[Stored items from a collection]
[Start of Attachment]

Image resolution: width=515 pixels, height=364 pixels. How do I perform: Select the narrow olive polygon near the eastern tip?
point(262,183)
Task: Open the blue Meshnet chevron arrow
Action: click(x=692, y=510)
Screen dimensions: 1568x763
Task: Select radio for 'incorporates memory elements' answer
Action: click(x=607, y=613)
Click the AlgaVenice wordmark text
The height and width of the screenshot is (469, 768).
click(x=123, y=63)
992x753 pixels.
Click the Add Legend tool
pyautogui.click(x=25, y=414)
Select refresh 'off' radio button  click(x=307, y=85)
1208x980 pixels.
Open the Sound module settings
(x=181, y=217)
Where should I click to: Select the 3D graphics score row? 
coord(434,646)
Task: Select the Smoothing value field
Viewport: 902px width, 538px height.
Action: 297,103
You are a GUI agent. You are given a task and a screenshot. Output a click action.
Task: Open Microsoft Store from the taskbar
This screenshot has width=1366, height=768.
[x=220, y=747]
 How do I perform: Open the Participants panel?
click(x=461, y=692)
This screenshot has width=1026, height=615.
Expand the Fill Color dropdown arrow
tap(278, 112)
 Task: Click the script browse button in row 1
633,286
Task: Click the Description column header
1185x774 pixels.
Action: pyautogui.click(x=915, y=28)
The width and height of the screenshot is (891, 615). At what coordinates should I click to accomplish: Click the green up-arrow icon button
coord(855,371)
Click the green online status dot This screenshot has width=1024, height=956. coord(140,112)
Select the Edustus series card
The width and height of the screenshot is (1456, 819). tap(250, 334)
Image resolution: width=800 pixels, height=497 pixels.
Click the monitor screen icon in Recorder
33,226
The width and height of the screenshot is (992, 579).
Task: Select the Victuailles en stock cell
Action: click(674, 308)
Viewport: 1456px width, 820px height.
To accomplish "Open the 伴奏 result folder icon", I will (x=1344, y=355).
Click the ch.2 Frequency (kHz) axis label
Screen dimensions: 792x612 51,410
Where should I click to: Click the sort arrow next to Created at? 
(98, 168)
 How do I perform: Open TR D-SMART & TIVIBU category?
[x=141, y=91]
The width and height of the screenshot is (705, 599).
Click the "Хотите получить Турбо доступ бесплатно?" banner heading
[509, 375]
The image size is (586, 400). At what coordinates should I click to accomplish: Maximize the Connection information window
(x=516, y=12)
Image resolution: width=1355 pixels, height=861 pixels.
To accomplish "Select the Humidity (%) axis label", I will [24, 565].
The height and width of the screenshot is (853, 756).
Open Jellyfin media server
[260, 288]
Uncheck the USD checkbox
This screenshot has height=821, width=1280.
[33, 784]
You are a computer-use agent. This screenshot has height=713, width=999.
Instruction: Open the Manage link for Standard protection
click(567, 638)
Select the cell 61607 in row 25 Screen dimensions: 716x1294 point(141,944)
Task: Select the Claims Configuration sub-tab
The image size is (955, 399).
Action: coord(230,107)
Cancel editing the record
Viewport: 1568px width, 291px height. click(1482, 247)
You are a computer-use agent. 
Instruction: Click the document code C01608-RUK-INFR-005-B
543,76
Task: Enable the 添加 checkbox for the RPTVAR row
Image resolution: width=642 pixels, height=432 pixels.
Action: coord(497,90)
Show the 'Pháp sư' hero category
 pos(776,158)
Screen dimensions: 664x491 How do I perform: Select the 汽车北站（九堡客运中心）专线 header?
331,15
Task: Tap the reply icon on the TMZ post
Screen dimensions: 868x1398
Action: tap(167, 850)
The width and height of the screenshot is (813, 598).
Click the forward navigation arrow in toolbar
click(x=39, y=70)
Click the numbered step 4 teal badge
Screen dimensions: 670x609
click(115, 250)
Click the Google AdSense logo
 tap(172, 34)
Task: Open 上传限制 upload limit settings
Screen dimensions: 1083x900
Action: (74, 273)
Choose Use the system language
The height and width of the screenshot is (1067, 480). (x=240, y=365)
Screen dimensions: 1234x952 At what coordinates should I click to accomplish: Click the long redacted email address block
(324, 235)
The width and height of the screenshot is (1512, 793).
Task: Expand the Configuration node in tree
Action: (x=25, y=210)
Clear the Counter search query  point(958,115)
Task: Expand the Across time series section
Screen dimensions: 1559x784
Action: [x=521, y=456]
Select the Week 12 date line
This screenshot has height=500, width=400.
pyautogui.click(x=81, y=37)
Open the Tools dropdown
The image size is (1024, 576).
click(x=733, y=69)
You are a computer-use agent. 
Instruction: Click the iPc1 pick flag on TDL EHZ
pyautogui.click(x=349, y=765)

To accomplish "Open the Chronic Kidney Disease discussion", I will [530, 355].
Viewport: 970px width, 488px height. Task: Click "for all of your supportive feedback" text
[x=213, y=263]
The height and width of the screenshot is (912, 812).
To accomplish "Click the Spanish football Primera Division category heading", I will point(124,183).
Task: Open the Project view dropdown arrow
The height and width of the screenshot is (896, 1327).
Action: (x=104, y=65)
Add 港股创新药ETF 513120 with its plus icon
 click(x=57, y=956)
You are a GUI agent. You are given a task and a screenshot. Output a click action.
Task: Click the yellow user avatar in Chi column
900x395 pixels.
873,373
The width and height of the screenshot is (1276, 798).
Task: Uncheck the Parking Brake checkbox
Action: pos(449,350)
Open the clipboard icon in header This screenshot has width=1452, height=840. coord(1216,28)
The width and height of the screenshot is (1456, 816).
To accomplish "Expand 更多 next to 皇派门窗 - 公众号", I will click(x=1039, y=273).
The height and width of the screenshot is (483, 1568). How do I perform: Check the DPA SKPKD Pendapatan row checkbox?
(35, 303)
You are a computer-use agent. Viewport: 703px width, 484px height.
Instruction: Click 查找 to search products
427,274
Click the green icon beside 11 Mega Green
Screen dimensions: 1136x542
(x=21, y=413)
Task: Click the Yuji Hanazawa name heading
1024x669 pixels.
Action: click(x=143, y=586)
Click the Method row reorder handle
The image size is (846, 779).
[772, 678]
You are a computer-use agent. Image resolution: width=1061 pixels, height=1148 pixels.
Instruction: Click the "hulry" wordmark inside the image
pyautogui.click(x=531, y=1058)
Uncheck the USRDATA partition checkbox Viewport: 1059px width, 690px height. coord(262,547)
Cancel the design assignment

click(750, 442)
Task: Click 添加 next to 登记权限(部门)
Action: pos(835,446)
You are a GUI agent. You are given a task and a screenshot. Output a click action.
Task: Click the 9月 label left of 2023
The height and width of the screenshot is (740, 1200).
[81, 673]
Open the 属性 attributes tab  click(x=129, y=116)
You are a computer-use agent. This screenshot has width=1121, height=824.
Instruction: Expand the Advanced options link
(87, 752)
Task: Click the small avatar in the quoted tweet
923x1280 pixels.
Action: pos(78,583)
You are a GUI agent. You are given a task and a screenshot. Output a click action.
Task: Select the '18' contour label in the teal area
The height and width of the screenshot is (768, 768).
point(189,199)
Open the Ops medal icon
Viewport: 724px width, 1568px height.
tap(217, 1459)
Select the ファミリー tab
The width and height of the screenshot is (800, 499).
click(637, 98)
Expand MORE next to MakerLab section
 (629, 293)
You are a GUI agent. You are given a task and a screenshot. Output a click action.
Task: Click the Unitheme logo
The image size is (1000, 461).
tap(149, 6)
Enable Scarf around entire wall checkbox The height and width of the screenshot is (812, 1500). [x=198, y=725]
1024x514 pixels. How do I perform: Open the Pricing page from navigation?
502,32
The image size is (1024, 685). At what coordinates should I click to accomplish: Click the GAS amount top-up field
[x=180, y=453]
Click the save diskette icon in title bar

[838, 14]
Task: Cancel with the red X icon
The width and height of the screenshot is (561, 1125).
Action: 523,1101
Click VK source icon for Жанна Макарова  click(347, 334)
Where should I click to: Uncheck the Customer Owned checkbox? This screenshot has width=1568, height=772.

[End of Attachment]

▶ _Exercise instructions_
In the records above, find each line that holds the word "computer"; copy all such lines.

▶ _Answer to the exercise_
You are a computer-use agent. This screenshot has height=713, width=999.
You are a computer-use agent. 
You are a computer-use agent. 
You are a computer-use agent. Viewport: 703px width, 484px height.
You are a computer-use agent. Image resolution: width=1061 pixels, height=1148 pixels.
You are a computer-use agent. This screenshot has width=1121, height=824.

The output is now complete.